Hallo semuanya.

Shelly sebenarnya sedang sibuk dengan fic Naruto. Di waktu senggang, karena Naruto sudah tamat, Shelly memutuskan buat coba nonton long run anime yang lain buat ngobatin rindu Naruto. Nah mulai deh Shelly nonton One Piece.

Singkat cerita, 801 episode kemudian, Shelly benar-benar jatuh cinta dengan anime ini, dan jujur bahkan lebih dari Naruto.

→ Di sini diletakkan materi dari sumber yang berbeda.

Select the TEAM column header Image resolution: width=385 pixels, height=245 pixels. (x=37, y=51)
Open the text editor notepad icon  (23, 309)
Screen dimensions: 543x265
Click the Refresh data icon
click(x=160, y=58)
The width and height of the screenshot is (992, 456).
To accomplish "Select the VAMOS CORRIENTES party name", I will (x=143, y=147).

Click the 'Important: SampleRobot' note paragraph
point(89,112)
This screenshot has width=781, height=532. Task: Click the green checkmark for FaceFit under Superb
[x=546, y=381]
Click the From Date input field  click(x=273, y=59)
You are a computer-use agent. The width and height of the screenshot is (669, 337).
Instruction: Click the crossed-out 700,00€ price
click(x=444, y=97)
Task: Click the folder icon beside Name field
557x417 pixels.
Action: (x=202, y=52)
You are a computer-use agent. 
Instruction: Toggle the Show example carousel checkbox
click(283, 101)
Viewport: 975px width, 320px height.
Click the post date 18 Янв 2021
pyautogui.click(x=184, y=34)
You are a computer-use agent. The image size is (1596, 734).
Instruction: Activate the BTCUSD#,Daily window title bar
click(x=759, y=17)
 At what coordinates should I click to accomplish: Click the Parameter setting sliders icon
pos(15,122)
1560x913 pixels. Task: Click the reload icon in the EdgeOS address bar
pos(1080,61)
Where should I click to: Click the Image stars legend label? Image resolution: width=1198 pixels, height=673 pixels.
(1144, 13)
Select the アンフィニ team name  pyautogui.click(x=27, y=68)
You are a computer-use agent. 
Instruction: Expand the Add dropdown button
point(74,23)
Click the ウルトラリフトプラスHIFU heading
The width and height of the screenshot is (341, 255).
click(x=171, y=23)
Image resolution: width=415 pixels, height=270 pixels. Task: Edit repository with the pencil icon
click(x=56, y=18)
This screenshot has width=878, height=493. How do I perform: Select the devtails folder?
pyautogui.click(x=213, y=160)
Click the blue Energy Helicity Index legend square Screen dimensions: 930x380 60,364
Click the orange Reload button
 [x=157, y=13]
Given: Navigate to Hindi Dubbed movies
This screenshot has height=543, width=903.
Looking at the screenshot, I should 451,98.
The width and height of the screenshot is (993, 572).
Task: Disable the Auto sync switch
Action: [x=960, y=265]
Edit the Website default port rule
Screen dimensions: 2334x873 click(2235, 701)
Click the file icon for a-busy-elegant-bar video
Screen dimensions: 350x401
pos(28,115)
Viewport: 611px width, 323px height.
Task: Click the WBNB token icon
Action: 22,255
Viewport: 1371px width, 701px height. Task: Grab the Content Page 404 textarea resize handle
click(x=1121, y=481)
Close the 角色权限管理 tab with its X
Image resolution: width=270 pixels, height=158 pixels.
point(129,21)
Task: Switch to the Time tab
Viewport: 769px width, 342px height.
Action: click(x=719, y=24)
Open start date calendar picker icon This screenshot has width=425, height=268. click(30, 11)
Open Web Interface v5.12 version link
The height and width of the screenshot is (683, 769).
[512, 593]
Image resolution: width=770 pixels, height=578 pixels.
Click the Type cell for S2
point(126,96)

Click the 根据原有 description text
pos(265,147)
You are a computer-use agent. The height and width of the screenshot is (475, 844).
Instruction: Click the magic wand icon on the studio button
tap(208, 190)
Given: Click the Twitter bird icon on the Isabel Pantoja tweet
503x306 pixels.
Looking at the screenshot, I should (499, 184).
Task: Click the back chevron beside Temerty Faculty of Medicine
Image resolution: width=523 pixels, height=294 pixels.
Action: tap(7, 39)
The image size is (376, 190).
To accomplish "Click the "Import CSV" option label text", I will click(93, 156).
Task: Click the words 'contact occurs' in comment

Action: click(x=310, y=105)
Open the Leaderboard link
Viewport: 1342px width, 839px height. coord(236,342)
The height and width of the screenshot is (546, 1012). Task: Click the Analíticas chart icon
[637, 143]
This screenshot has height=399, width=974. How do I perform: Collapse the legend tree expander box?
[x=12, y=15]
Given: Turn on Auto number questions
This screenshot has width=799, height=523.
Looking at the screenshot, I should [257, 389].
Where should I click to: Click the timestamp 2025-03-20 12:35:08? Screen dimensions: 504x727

Jadi deh Shelly berhasrat membuat fic one piece. Apalagi Shelly liat fandom ini kalah rame dari Naruto. Jadi Shelly disini untuk menyumbang ide fic Shelly dan meramaikan fandom One Piece.

Oke, tanpa banyak bacot lagi, silahkan baca fic One Piece pertama dari Shelly

Reviews are always welome

And One Piece is not my creation. It belongs to the genius Eiichiro Oda

But the story of this fanfic is purely mine.


Prolog

Cocoyashi Street

East Blue District

2007

Seorang bocah enam tahun terduduk bosan menatap layar televisi yang sedang menayangkan film kartun. Sayangnya program kesukaannya itu tidak menarik minat si gadis kecil hari ini., karena pikirannya melayang pada sosok sang ibu yang belum juga pulang.

"Nee Kalifa-san…" Rengek si gadis kecil pada babysitter-nya yang baru saja melangkah ke ruang tamu.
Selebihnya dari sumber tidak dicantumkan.